What's being ignored, it seems, is this is explicitly an in-house tool for a first draft summary to be reviewed by an in-house accountant prior to a final presentation to a client.

> imagine it just ignoring a few sentences.

Sure. Just like the risk every such human intern | associate | junior prepared similar draft report already carries today and in the past.

One would hope that as a company at risk of litigation and carrying the can for bad advice that an AI reduced draft such as this would be proof read by a senior expert in house who would trace back every "We'll sell you our company for $100." to the _original_ context via an embedded hyperlink in the draft.

It's certainly the way in which things were done when generating summaries of tens of thousands of documents for mineral and energy clients looking to invest at least $50 million in advancing projects for return.

▲

Neywiny 16 hours ago | parent [-]

You've missed my point. I don't think any human who has a job at a law firm would ignore a sentence like that. I think any AI I've used has ignored explicit instructions of moderate severity. I'm not worried it'll hallucinate things into existence, I'm worried it'll ignore them out. Can't summarize without throwing away words. I don't trust it to choose the right ones.

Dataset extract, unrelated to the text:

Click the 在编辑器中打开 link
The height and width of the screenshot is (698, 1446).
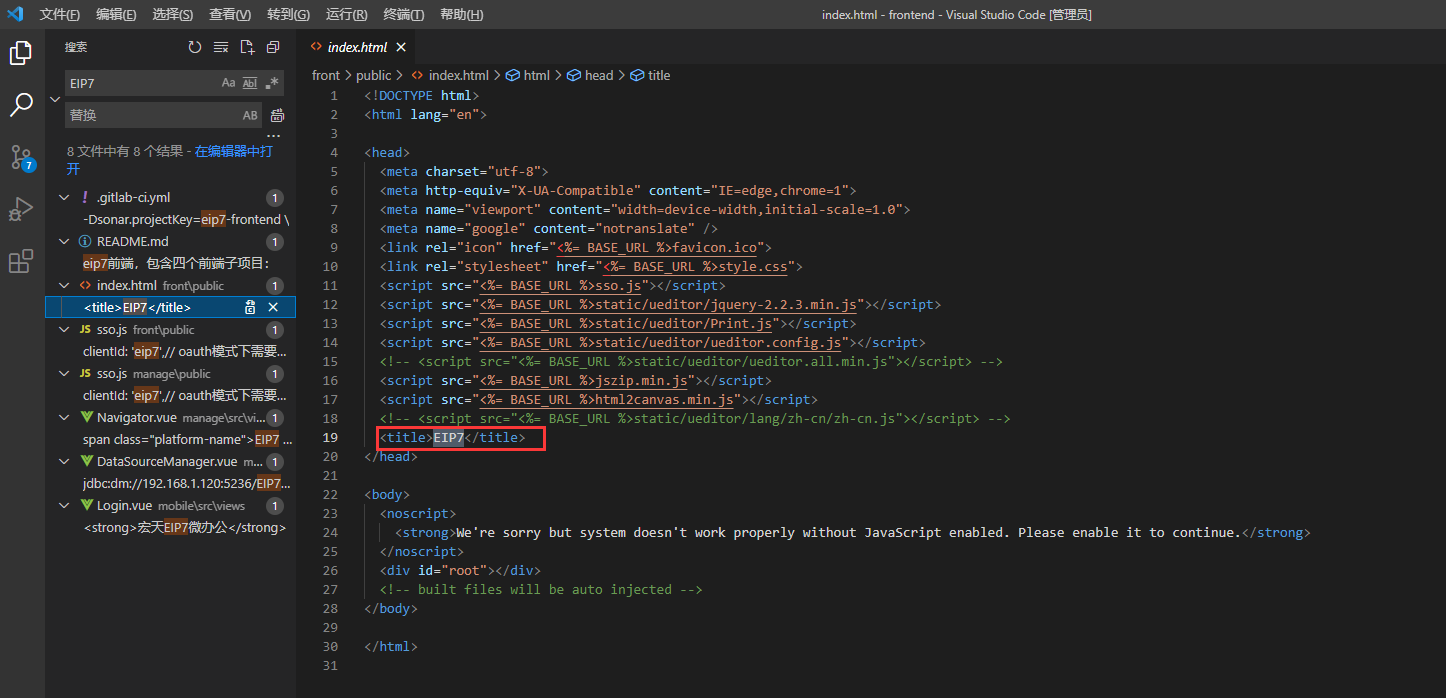[x=233, y=152]
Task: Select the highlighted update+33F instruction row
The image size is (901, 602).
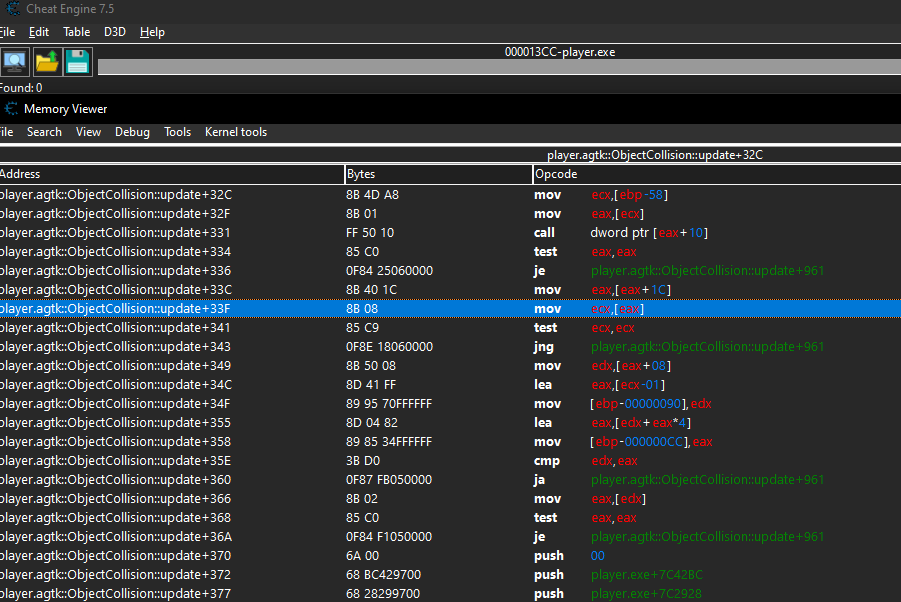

	▲	defrost 4 hours ago \| parent [-]
		And you've missed mine. I don't think any human at any law firm, medical practice, major resource company, etc. that deals with volumes of documentation in the course of making multi million deals would _trust_ an associate / intern pool or an AI to create a perfect product that can be passed directly to a client without any form of checking and verification. It's a _given_ that there will be shortfalls and errors and the procedures need to be sufficient to embrace an error prone distillation phase and a circle back and verify phase. At least in my experience to date. It's clear from the article that KPMG feel much the same way.

▲

bashtoni 19 hours ago | parent | prev | next [-]

If it really is a single 100 page prompt then it will be even less reliable than a KPMG audit.

(See https://www.theguardian.com/business/2023/oct/12/kpmg-fined-... or https://pcaobus.org/news-events/news-releases/news-release-d... or https://www.sec.gov/newsroom/press-releases/2017-142 or any of a myriad of other cases)

▲

roxolotl 16 hours ago | parent | prev | next [-]

> Munnelly said KPMG built the agent by writing a 100-page prompt it fed into Workbench. The Register asked for details of the prompt and Munnelly said a substantial team worked on it for months, and the resulting agent asks for four or five inputs before it starts working on tax advice, then asks a human for direction before generating a document.

> Only tax agents can use the tool, because its output is not suitable for people without deep tax expertise.

Ok cool so they write a giant piece of software to assist in highly specialized tasks. Would love to know what the LLM adds. Maybe just parsing?

▲

UltraSane 14 hours ago | parent | prev | next [-]

KPMG can't actually perform accurate audits .

▲

UK-Al05 15 hours ago | parent | prev [-]

"We produced a tool that produces a wonky result, so the results need to be examined in detail anyway."